● Tasks to perform
A. Using the forum thread on the red bellied pacu, explain in one to three sentences why the fish is unsuitable for a 30-gallon tank.
B. In the pacu thread, change the passage starting at "rummy nose arent" and ending at "well with bettas.." by replacing "gouramis" with "danios".
C. Answer yes or no for each statement, depending on whether the pacu thread supports it, and quote the deciding words from the thread.
(i) A red bellied pacu should be kept in nothing smaller than 200 gallons.
(ii) Cories will eat excess food on the bottom of the tank.
(iii) One poster once kept a red bellied pacu in a 20-gallon tank.

● Provided passage

**********

# red bellied pacu



## justme (Jan 20, 2005)

Good afternoon fellow fish lovers.... :mrgreen: 

I have one question I hope can be answered...

I want to purchase a red bellied pacu for my husbands tank (its a 30gal) and i was wondering if the tank is too small for a red bellied pacu?

I not sure how big they get... :?: 

many thanks in advance...

gail


----------



## Damon (Jan 18, 2005)

Hello and welcome to the forums..........
The red bellied pacu is not suitable for a tank that size. They get really big (2 feet) and really should be kept in nothing smaller than 200 gallons.

Hope this helps.


----------



## justme (Jan 20, 2005)

thank you thank you thank you

well now my delema is what to get him for his tank? :? 

all he has in there is a bala shark, crawfish, pleco, and a betta...


any suggestions?

(he likes unique fish.....)


----------



## Damon (Jan 18, 2005)

Well if its a common pleco in there you may want to think about taking him back to the lfs. they need 55 gallons as they get big also and are huge poop machines. If he likes schooling fish, rummynosed tetras are peaceful and neat to watch as they swim. Maybe a small group of spiketail paradise fish or other paradise fish. Killies are interesting fish also.


----------



## justme (Jan 20, 2005)

if the pleco becomes too big I can always put him in my 55 gal...

now I use the pleco to clean up the bottom of the tank, and since he is a "poop machine" what else could I use?

I'll let the hubby know the others you suggested, and I think he'll be pleased with those...


:mrgreen:


----------



## shev (Jan 18, 2005)

plecos arent clean up fish, and balas will also become too large for a 20 gallon. hard to find a unique fish that'd fit in that tank and not kill/eat or get eaten/killed by the other fish. killies are great, but the craw fish will probably eat it. the crawdad may also kill and eat the betta, and the bala depending on its size and the other fish's size. i would suggest corydoras, they may be common, but there are so many different kinds, and they could be the cleanup crew, but they'd get eaten aswell. i dont know...


----------



## leck85 (Jan 19, 2005)

could try rams... rams stay small and are interesting fish.. not sure if the betta will like them and vice versa but you could try it...

rummy nose arent the most hardy fish.. i donno i just dont like them really :shock: i think they miiight nip the bettas fins.. they swim fast and would freak the betta out i would think..

bala sharks do grow large and will eventually outgrow your 20g.. they are also schooling fish and dont feel comfortable being alone really..

gouramis are interesting but they dont get along well with bettas..

could always put in some good ol tetras i guess ... like maybe silver tip tetras

i donno :| cories are more of a clean up fish.. they will eat excess food on the bottom of the tank


----------



## Fish n chips (Jan 19, 2005)

Silver Dollars are cool. :wink:


----------



## Cichlid Man (Jan 19, 2005)

Anything that grows to more than 5 inches isn't really suitable for your tank.


----------



## Lexus (Jan 19, 2005)

ya a red bellied pacu is not a good choice. I got one and put it in a 10G when I was a newbie back in the day and it grew sooooo big in less than 2 months... poor thing used to smack into the wall and jump and hit the hood, he also up-rooted plants like a maniac... I also was feeding him wrong, they like to have a lot of vegetable matter. I gave him to a friend and he killed him on accident :roll: 

for your 30G why dont you do a community or a small aggressive chiclid tank?


----------

**********

● Recorded data
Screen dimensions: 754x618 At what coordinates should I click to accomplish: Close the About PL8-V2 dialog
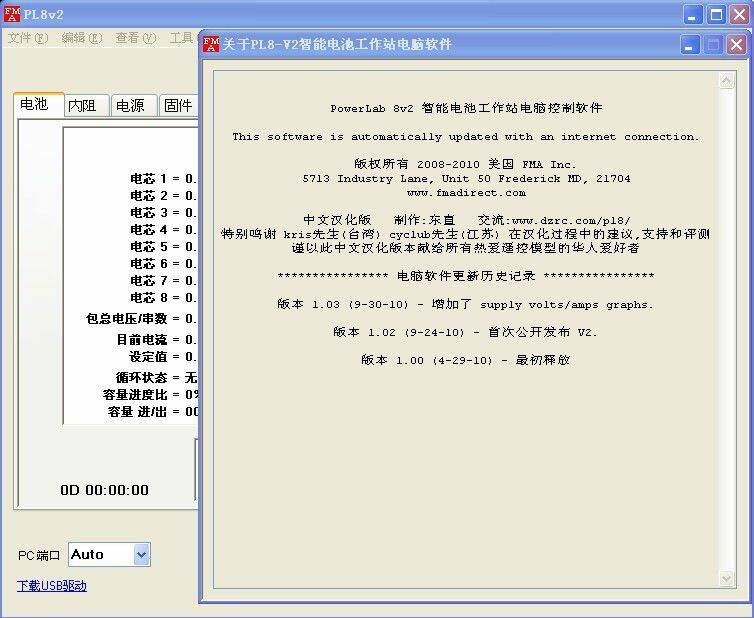[736, 45]
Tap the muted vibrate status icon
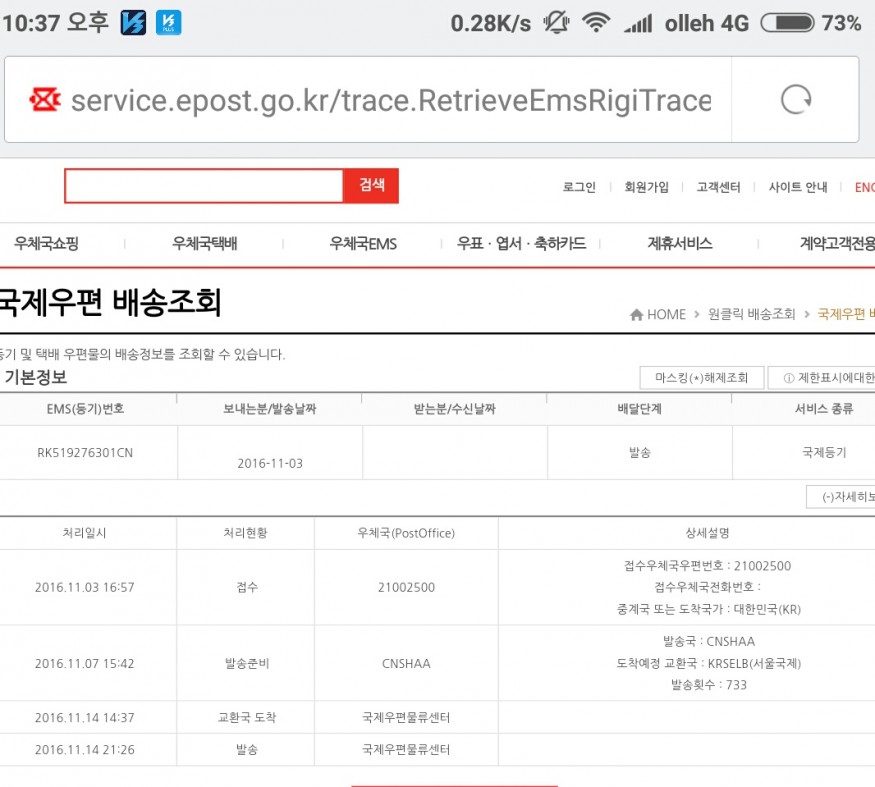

**********

● Worked solutions
A. The red bellied pacu grows very large, reaching about 2 feet. For that reason it should be kept in a tank of no less than 200 gallons, so a 30-gallon tank is far too small.

B.
rummy nose arent the most hardy fish.. i donno i just dont like them really :shock: i think they miiight nip the bettas fins.. they swim fast and would freak the betta out i would think..

bala sharks do grow large and will eventually outgrow your 20g.. they are also schooling fish and dont feel comfortable being alone really..

danios are interesting but they dont get along well with bettas..

C.
(i) Yes: "really should be kept in nothing smaller than 200 gallons"
(ii) Yes: "they will eat excess food on the bottom of the tank"
(iii) No: "put it in a 10G when I was a newbie back in the day"